IE: If it’s missing a child, leave the radio on longer if the budget allows ?
Unless something is BAD wrong, it should take less than 5 minutes to save an orphan.
No worries at all IF the sun’s shining.
Just “brain-storming” :wink: :wink:

PS. I like your idea about calibrating w/ GPS PPS on the bench, if necessary.

1 Like

@Rftop - This sounds like a challenge. In any case... it'll be fun trying. :sunglasses: Collaborating with you and others is the way to make it happen!

I always blamed any miss LoRa messages on two nodes talking over each other thus, having the LoRa Particle Gateway "coordinate the show" and set time much more precisely on the LoRa nodes is why I'm so focused on this timing thing. Hopefully I'm not going down a dead end.

Adding the number of "re-transmissions" in a LoRa message was actually much easier than I anticipated. Turns out buf[5] of a RH_ReliableDatagram is the RH_Mesh_Message_Type with the following possible values:
0 = RH_MESH_MESSAGE_TYPE_APPLICATION
1 = RH_MESH_MESSAGE_TYPE_ROUTE_DISCOVERY_REQUEST
2 = RH_MESH_MESSAGE_TYPE_ROUTE_DISCOVERY_RESPONSE
3 = RH_MESH_MESSAGE_TYPE_ROUTE_FAILURE

We can effectively "inspect" buf[5] within RHReliableDatagram.cpp to see what type of message we are sending. If it's an application message, then we can "hijack" the last byte of the message and increment it each time we transmit.

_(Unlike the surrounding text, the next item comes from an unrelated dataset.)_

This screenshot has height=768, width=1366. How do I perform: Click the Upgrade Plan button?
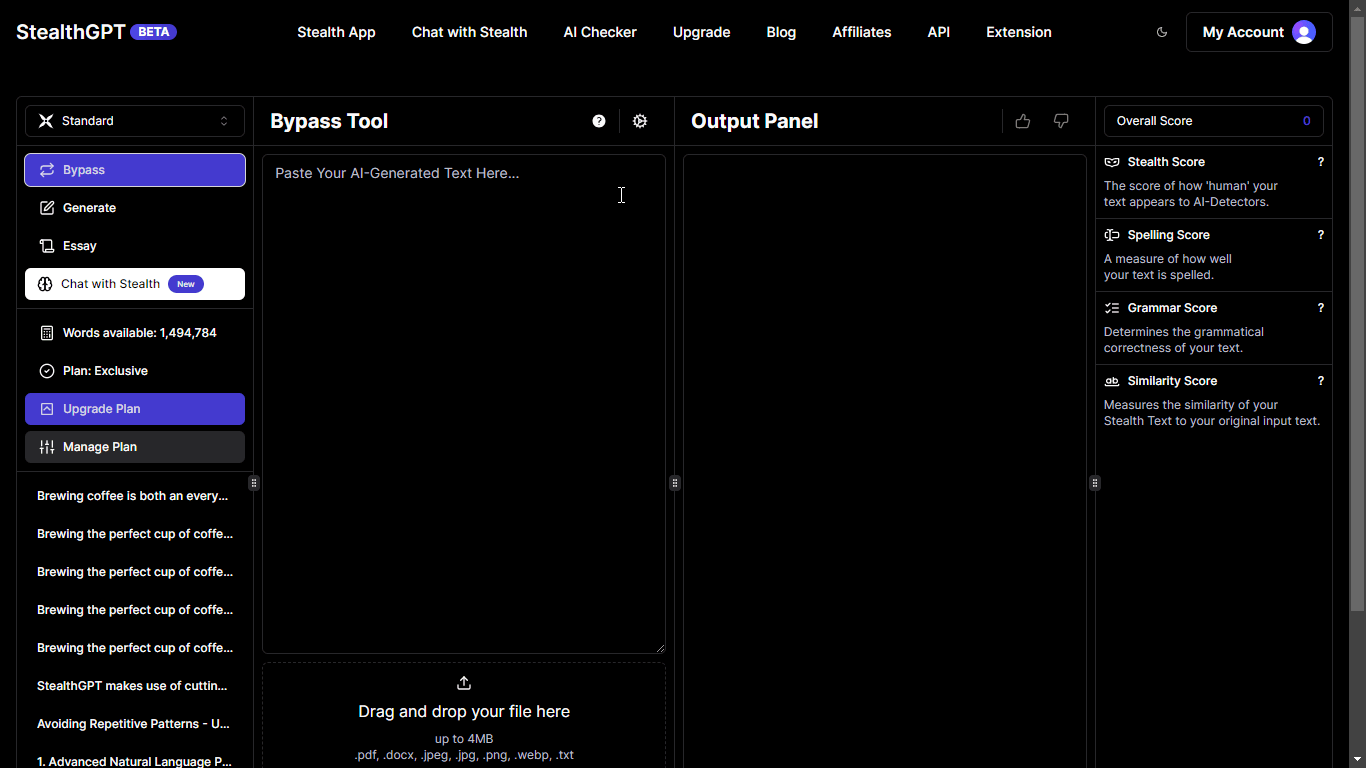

Each node along the route will do the same. We could Hijack the first byte too but hijacking the last just made it easier for me to test.

I simply added this to RHReliableDatagram.cpp part that sends the LoRa messages.

    if (buf[5] == 0){
        buf[len-1]++;
    }

and that should do it...

To illustrate this.... I printed out a message within the application as well as within RHReliableDatagram.cpp. In this case, I purposefully powered off the LoRa Particle Gateway to force it to re-try. Notice how several bytes get prepended to the message within the RHReliableDatagram. This is the RHReliable Datagram header with a fixed length/structure. It is then followed by the same payload. In this example, I dedicate the last byte in the application message to number of transmissions and set it to 0. I then hijack it and updated it with each re-transmission. In this case, it tried to send the message 4 times and incremented it each time.

If I can take this into account, then setting time within a node should be pretty darn precise. Multiple hops/retransmissions should be taken into account and Actual Time = RX_Time + Number Transmissions * Time per Transmission. Time per transmission should be constant given a specific spreading factor, bandwidth and number of bytes in the payload.

Next steps is to actually use this number of transmissions to correct the time received and see if that eliminates the "spikes" in that earlier chart. Then the 1 PPS GPS module and see how accurate we can get this thing...

Yeah great idea... currently a user can enter "burst mode" and request data every 1 minute. This is used especially for site surveys to send data (including RSSI and SNR) every 1 minute. When in Burst Mode, I'm thinking the Sleepy LoRa Mesh Node would stay awake or at least sleep in LoRa Listen mode the entire time with the MCU sleeping. So if a device became orphaned, we could just enter "burst mode" allowing an orphan to sync up with the family again. Currently the system exits burst mode after 1 hour. Is this kind of what you had in mind.

This thread is becoming fairly focused on LoRa intricacies in the last few posts... Is everyone OK with that? There is some great people in this community and thought this would make for some great conversation of LoRa + Particle.